I have been doing some DIY over the last few days. I don’t mind the work as it can be satisfying at times although I am hampered at the moment with a shoulder injury. I am stripping at the moment, (my windows)! The paint is old at least 20 years, maybe more, it is well past due! I have left it for a long time as it was in the too hard basket. i had tried hot air guns (too noisy and slow) chemical strippers (too messy and expensive) and sanding (too dusty and difficult). I determined that I would have to take them off their hinges and do them outside on a table, i tried the first one and the screws wouldn’t budge, oh well nothing for it but drill them out and replace the screws.
Well this week I had another look, I saw the hinges had pins, easyish job to take them off, I also tried making my own paint stripper from caustic soda. Well I took the first window off, and lo and behold the stripper worked, one layer after another.
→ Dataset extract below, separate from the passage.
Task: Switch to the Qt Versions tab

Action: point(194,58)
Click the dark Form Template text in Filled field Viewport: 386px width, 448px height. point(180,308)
As I got closer to the bare wood the layers came off easier, and in the end the last coat melted what paint was left and I sprayed the paint off with the hose.
I guess it was a bit like an onion with many layers and as I was scraping I was thinking how this was a bit like me. To strip the paint there was quite a bit of organisation, make the stripper, select something to lay the window on, suitable tools to do the job, a bit of knowledge and a willingness to engage, Any of these things missing and the job would not be able to be done. My life has been a journey of change for the last 20 years or so, little steps at a time then all of a sudden big ones. It all started with willingness to change and having the right tools. the recipe for change has varied, just as there is more than one way to strip paint. I have changed techniques as the needs have changed. For me blogging is a bit like paint stripping. Fifteen years ago I would have rather heated needles and plunged them in my eyes than blurted out my heart and soul in such a public fashion as I do on here.
Just like scraping paint change is hard work, I can only withstand a bit at a time, too much and I get sore and cannot continue the next day, I may have overdone it today actually. One needs to take the proper precautions, caustic is very corrosive, just as change or confronting your self can be. One needs safety measures. The correct tools are also necessary, try using an overly sharp or blunt scraper and it becomes problematic and taking one layer off at a time works best and taking very thin layers off at first is advisable. The biggest thing one has to have is a will. Now the question is why? Well my windows were getting past it and without substantial treatment permanent damage would ocurr so as my life. Now I have looked at those windows for a long time and thought about it often, what made me do something, well I have a goal, eventually I would like to shift and if I do I will either sell this house or rent it out, either way the windows needed to be done.
i had looked at my life for a long time knowing change was needed but not just getting started, it just took one little step really and then commitment to carry on, there had to be a reward in it somewhere. Well the reward in stripping my windows was unexpected, beautiful native hardwood timbers these windows are made of. I am contemplating some way to leave them uncovered however I think the maintenance will be too much, This is where my analogy ends, you see I could never go back to the person i was, having to cover up who I am, what i think, how I feel. This comes at a cost but one that is worth it. Right now i have yet to get to the hard wood in my life, still a few layers to scrape away, not easy right now however nothing worth having ever comes easy, the reward well looking at myself in the mirror (physically and emotionally) and not feeling broken and sad. It is still a work in progress.